Sandie Allen
Massachusetts no longer produces buyers of technology. Instead, we may appear to be in the business of producing technology companies that are for sale to others. But while an acquisition is an exit for investors, it doesn’t mean a company bows out. As much as boosters would like to see another EMC or Akamai take root by the banks of the River Charles, the anecdotes of two acquisitions show that growth can occur on the sell-side of mergers and acquisitions.
TripAdvisor LLC’s $200 million acquisition by InterActiveCorp (Nasdaq: IACI) was a home run by any VC’s measure: Flagship Ventures and a handful of angels had put in $4.5 million. Five years later, that is not the number co-founder Stephen Kaufer is thinking about.
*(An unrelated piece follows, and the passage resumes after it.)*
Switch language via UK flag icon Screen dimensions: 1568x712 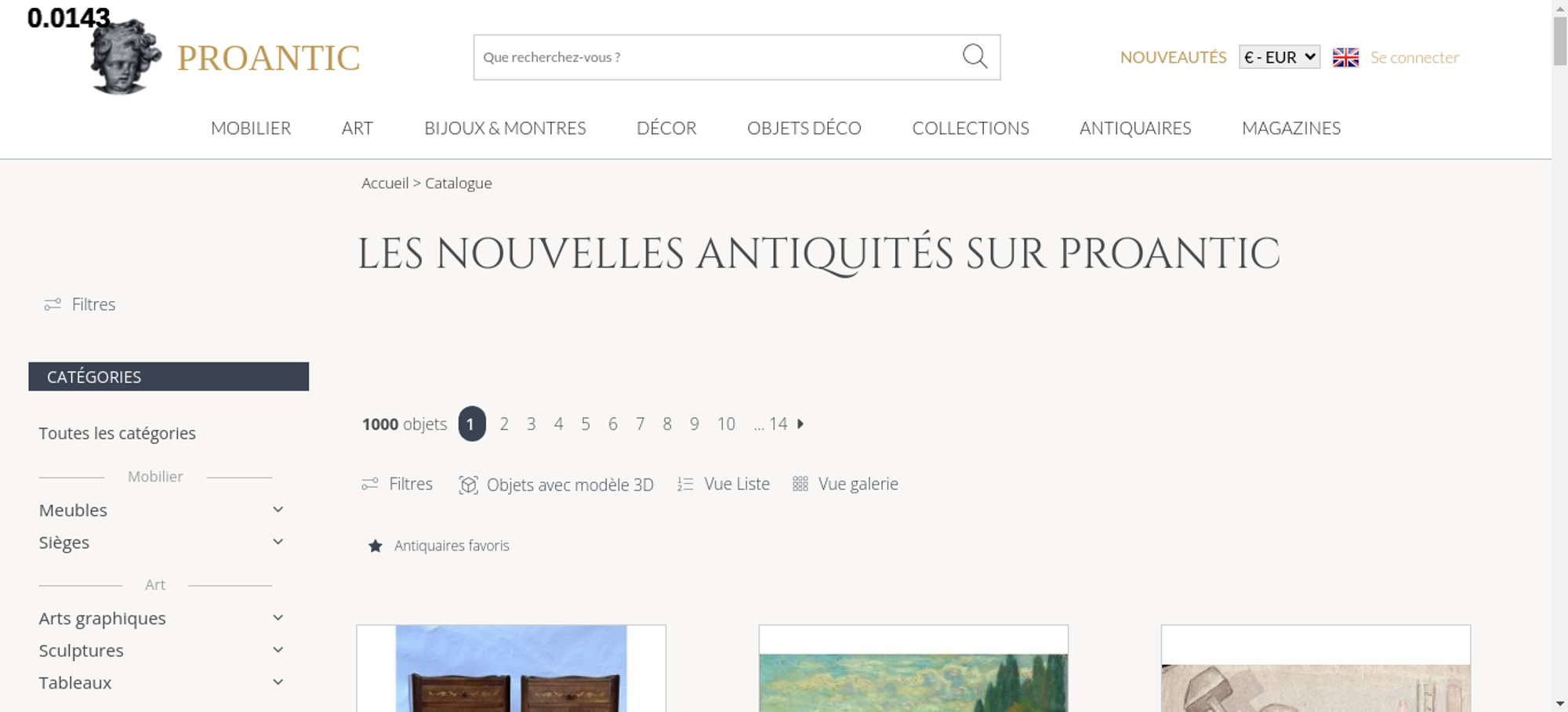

There are better numbers for the TripAdvisor CEO to focus on, like the $212 million the company, now a subdivision of Expedia Inc., generated in 2009 — over five times its sales in 2005. TripAdvisor now employs 750 worldwide — 350 to 400 of them in and around its Boston headquarters — and plans to hire 100 globally through the end of 2011. In 2005, the company headcount was 35.
A few years later (also in April), BMC Software Inc. (Nasdaq: BMC) bought BladeLogic, a Lexington company making data center management software. The 2008 acquisition, worth $834 million in cash, brought about 190 Lexington-based BladeLogic employees into BMC. According to the company, most of them are still there, and the headcount in Lexington has grown to 225. CEO Bob Beauchamp said on the strength of multiple quarters of double-digit growth in BladeLogic, BMC is planning to hire more. According to BMC’s annual report, BladeLogic produced at least $75 million in revenue for the company in 2009.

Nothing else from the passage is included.